In the copy, include no pictures. Reproduce the rest of the entries exactly.
*** Records provided Section Begins ***
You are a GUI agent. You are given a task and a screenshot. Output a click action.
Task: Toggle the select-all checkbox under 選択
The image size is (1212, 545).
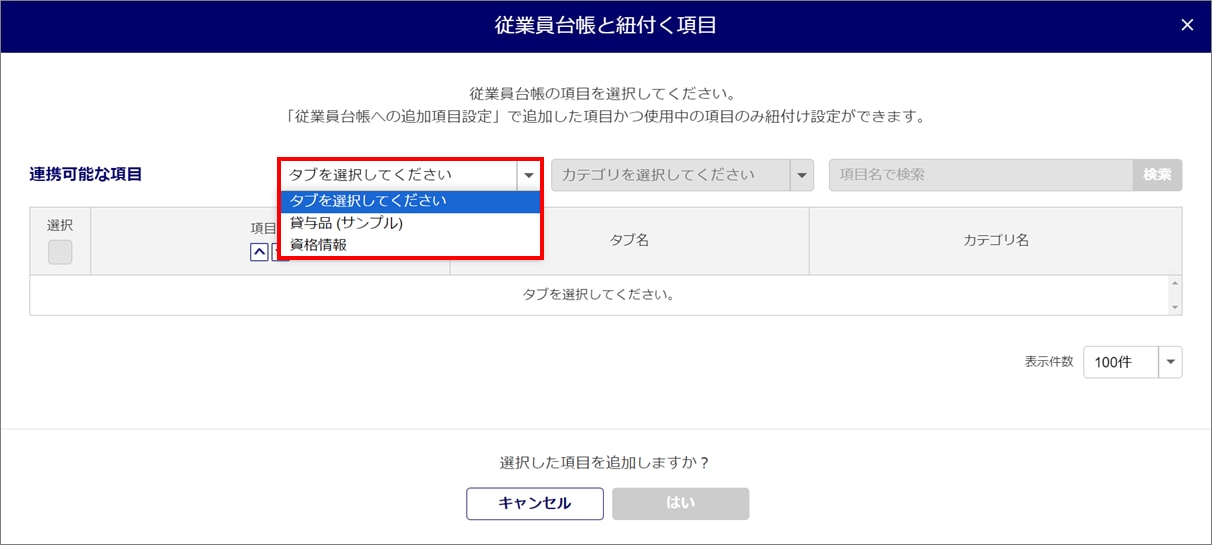tap(60, 252)
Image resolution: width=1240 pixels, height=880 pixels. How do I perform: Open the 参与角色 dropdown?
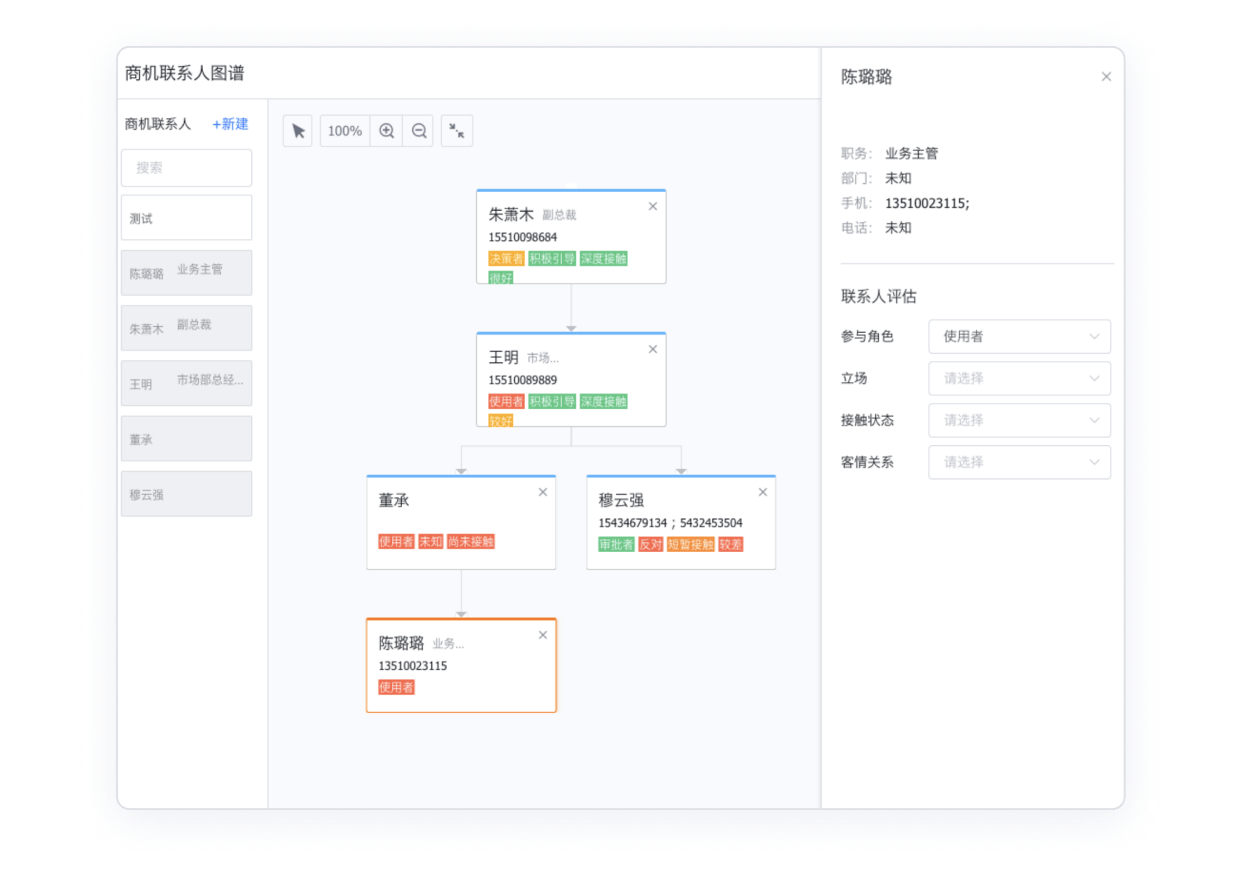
*** Records provided Section Ends ***
**Answer for the task**
You are a GUI agent. You are given a task and a screenshot. Output a click action.
Task: Toggle the select-all checkbox under 選択
The image size is (1212, 545).
tap(60, 252)
Image resolution: width=1240 pixels, height=880 pixels. How do I perform: Open the 参与角色 dropdown?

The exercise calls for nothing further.